WHAT NEEDS TO BE DONE - Would you set down the data below exactly as shown?

[Records excerpted from a collection]
————————

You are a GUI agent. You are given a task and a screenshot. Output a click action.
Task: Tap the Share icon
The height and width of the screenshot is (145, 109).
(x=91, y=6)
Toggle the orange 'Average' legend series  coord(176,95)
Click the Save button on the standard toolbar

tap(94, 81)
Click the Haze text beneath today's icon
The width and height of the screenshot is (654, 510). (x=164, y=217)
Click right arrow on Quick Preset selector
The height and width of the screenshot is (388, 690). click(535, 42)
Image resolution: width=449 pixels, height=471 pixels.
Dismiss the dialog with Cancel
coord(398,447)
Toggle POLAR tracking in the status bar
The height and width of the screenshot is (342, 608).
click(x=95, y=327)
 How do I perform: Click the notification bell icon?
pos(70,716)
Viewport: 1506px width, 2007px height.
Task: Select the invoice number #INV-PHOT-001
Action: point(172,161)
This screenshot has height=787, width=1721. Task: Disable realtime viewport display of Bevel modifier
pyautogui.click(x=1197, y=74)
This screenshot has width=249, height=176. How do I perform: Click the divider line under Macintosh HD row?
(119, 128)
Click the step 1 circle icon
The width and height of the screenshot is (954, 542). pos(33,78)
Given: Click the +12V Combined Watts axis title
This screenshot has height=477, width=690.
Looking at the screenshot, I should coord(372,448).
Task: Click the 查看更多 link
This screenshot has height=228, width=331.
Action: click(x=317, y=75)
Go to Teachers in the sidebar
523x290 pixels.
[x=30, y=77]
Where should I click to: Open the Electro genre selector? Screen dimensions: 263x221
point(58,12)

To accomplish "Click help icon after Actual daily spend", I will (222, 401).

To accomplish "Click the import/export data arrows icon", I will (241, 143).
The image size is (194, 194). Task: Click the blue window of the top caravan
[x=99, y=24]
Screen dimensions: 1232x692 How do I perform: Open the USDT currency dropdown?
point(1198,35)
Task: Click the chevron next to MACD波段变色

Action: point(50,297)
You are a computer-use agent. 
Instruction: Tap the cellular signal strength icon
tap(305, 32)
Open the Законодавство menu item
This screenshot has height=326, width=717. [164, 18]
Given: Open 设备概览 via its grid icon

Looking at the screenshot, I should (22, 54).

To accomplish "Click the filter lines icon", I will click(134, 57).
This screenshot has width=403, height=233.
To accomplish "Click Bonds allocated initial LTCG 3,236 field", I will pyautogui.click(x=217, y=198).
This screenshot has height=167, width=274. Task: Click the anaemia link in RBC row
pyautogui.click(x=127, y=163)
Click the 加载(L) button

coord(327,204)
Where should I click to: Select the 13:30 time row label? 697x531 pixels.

————————

TASK SOLUTION -
You are a GUI agent. You are given a task and a screenshot. Output a click action.
Task: Tap the Share icon
The height and width of the screenshot is (145, 109).
(x=91, y=6)
Toggle the orange 'Average' legend series  coord(176,95)
Click the Save button on the standard toolbar

tap(94, 81)
Click the Haze text beneath today's icon
The width and height of the screenshot is (654, 510). (x=164, y=217)
Click right arrow on Quick Preset selector
The height and width of the screenshot is (388, 690). click(535, 42)
Image resolution: width=449 pixels, height=471 pixels.
Dismiss the dialog with Cancel
coord(398,447)
Toggle POLAR tracking in the status bar
The height and width of the screenshot is (342, 608).
click(x=95, y=327)
 How do I perform: Click the notification bell icon?
pos(70,716)
Viewport: 1506px width, 2007px height.
Task: Select the invoice number #INV-PHOT-001
Action: point(172,161)
This screenshot has height=787, width=1721. Task: Disable realtime viewport display of Bevel modifier
pyautogui.click(x=1197, y=74)
This screenshot has width=249, height=176. How do I perform: Click the divider line under Macintosh HD row?
(119, 128)
Click the step 1 circle icon
The width and height of the screenshot is (954, 542). pos(33,78)
Given: Click the +12V Combined Watts axis title
This screenshot has height=477, width=690.
Looking at the screenshot, I should coord(372,448).
Task: Click the 查看更多 link
This screenshot has height=228, width=331.
Action: click(x=317, y=75)
Go to Teachers in the sidebar
523x290 pixels.
[x=30, y=77]
Where should I click to: Open the Electro genre selector? Screen dimensions: 263x221
point(58,12)

To accomplish "Click help icon after Actual daily spend", I will (222, 401).

To accomplish "Click the import/export data arrows icon", I will (241, 143).
The image size is (194, 194). Task: Click the blue window of the top caravan
[x=99, y=24]
Screen dimensions: 1232x692 How do I perform: Open the USDT currency dropdown?
point(1198,35)
Task: Click the chevron next to MACD波段变色

Action: point(50,297)
You are a computer-use agent. 
Instruction: Tap the cellular signal strength icon
tap(305, 32)
Open the Законодавство menu item
This screenshot has height=326, width=717. [164, 18]
Given: Open 设备概览 via its grid icon

Looking at the screenshot, I should (22, 54).

To accomplish "Click the filter lines icon", I will click(134, 57).
This screenshot has width=403, height=233.
To accomplish "Click Bonds allocated initial LTCG 3,236 field", I will pyautogui.click(x=217, y=198).
This screenshot has height=167, width=274. Task: Click the anaemia link in RBC row
pyautogui.click(x=127, y=163)
Click the 加载(L) button

coord(327,204)
Where should I click to: Select the 13:30 time row label? 697x531 pixels.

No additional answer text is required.